A recent study by NOAA scientists and colleagues on captive juvenile sandbar sharks showed the presence of an electropositive alloy, in this case palladium neodymium, clearly altered the swimming patterns of individual animals and temporarily deterred feeding in groups of sharks. Rare earth metals have previously been reported to deter spiny dogfish from attacking bait due to interactions with the shark’s electroreceptive system, which detects weak electric fields including those generated by their prey. Electric fields generated by electropositive alloys are believed to deter or repel sharks by overloading their sensory systems.

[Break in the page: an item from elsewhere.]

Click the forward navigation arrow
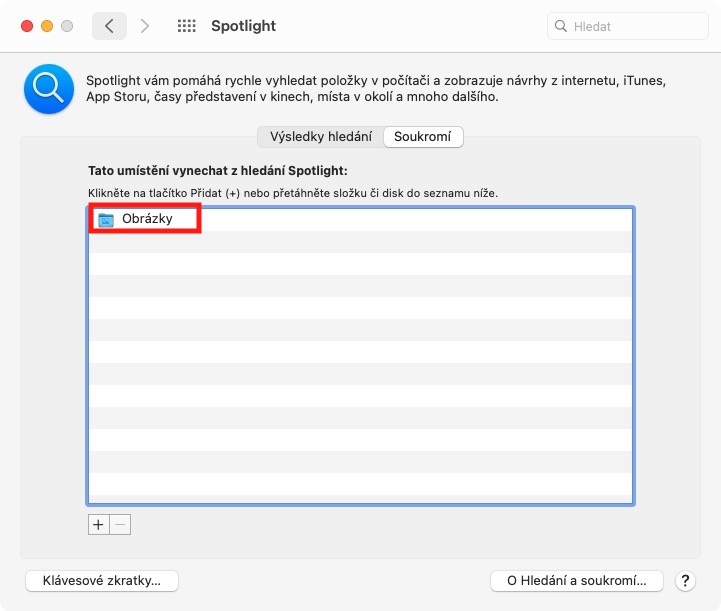721x611 pixels. click(145, 26)
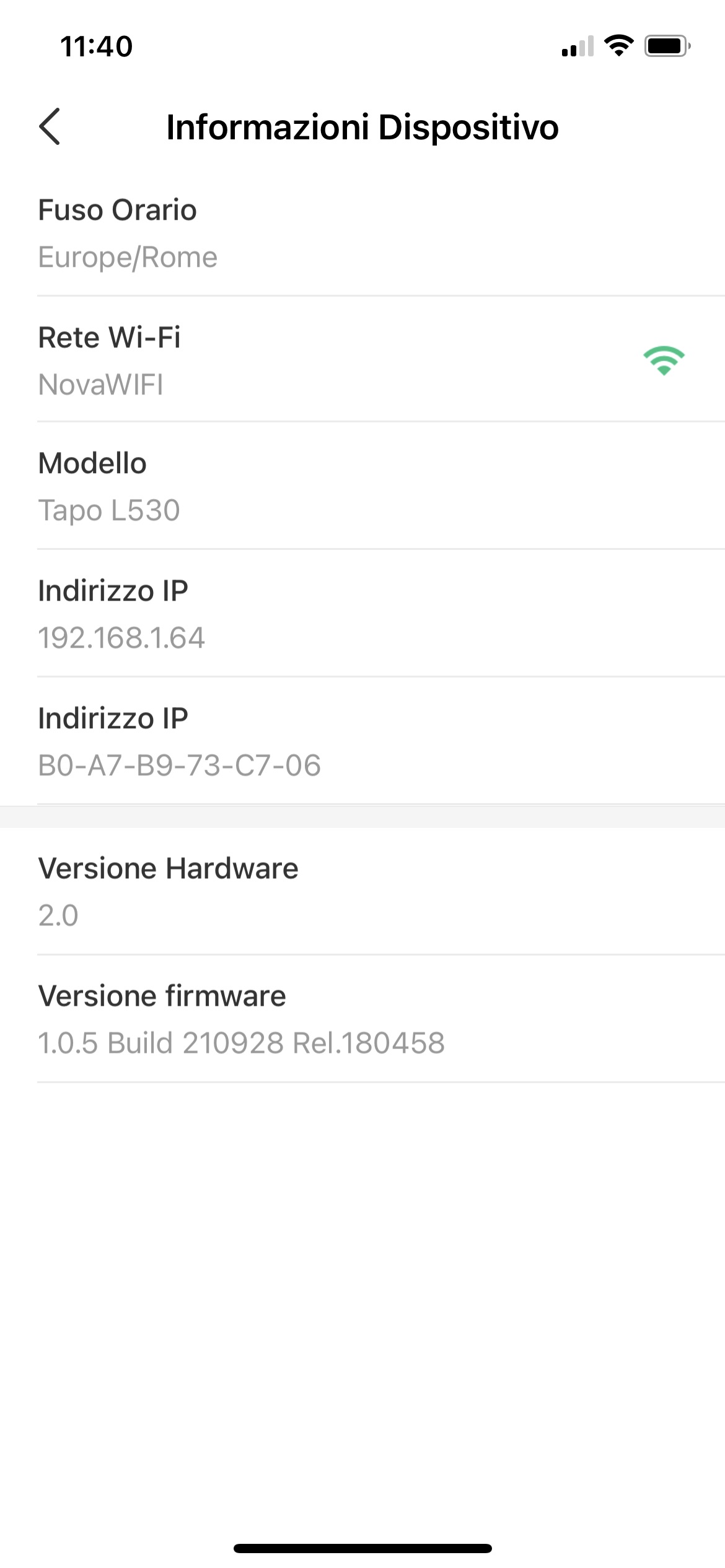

"Individual sandbar sharks would generally not approach the metal ingots closer than about 24 inches, nor attack pieces of cut bait suspended within approximately 12 inches," said Richard Brill, a research scientist at NOAA’s Northeast Fisheries Science Center and head of the Cooperative Marine Education and Research (CMER) Program at the Virginia Institute of Marine Science.

"This study clearly shows the alloy has the potential to repel sharks from pelagic longline fishing gear so they are not caught as bycatch, but the optimal size and shape of the alloy and other factors needs to be determined. This is a promising step."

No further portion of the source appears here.